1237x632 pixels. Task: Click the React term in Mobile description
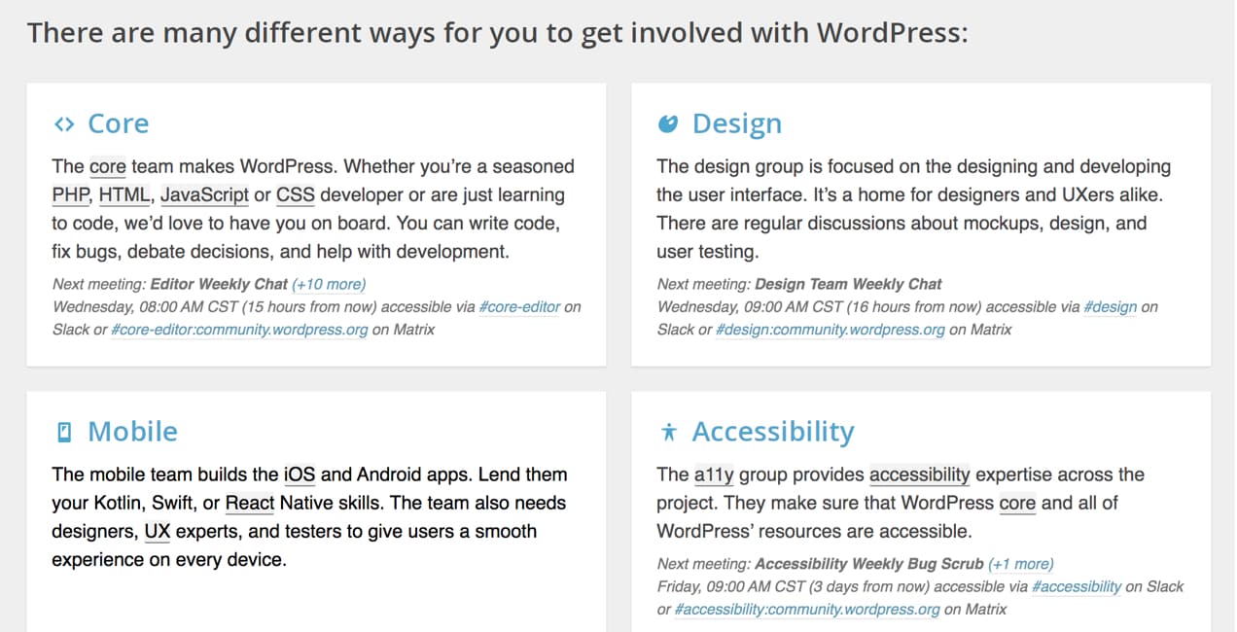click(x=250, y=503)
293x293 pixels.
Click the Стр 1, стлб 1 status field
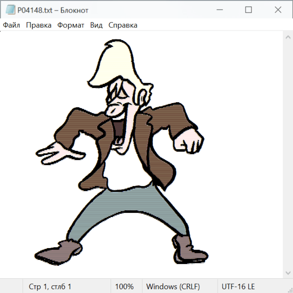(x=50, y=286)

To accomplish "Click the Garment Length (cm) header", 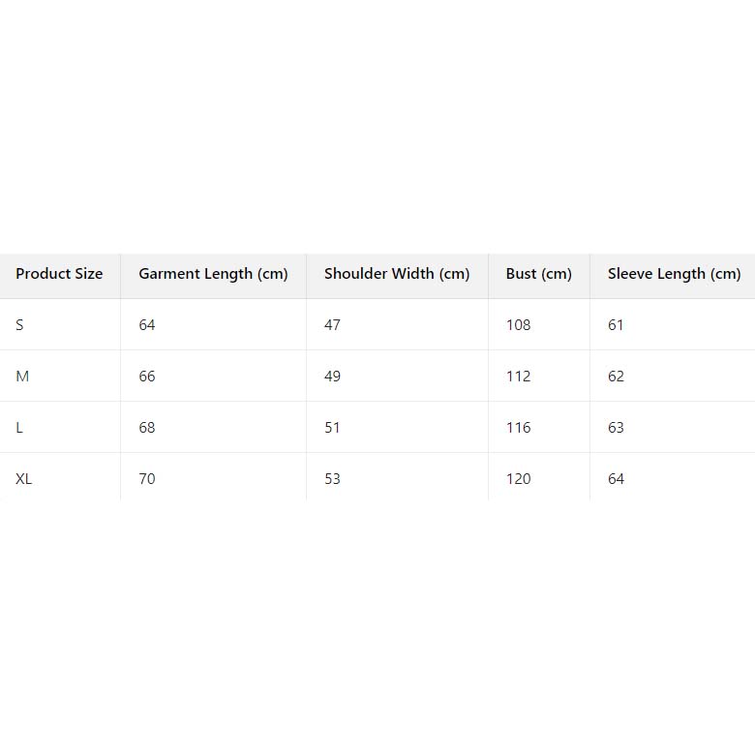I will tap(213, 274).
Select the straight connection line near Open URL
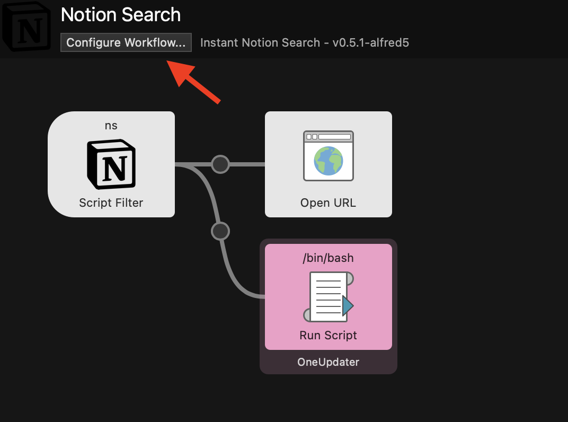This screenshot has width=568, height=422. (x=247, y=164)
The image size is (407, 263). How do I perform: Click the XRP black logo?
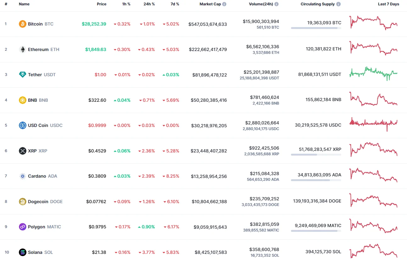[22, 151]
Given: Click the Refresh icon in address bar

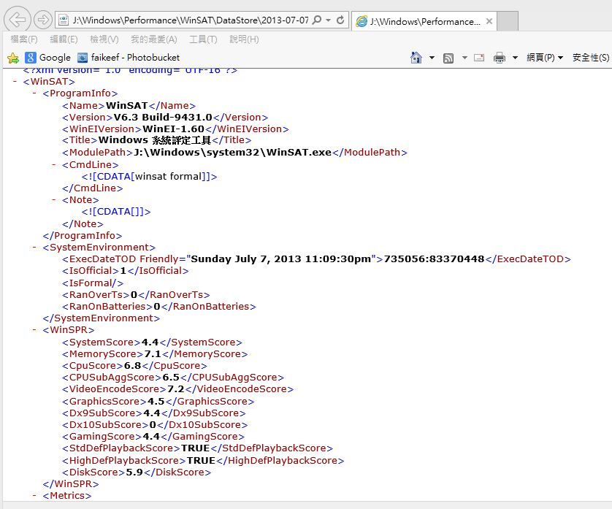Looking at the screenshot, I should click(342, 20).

:::::

What this task involves: Beginning with the line that contains "The image size", reproduce every line through the end of the records above exactly, leaving pictures out.

Result:
The image size is (407, 263). How do I perform: Click the XRP black logo?
[22, 151]
Given: Click the Refresh icon in address bar

Looking at the screenshot, I should click(342, 20).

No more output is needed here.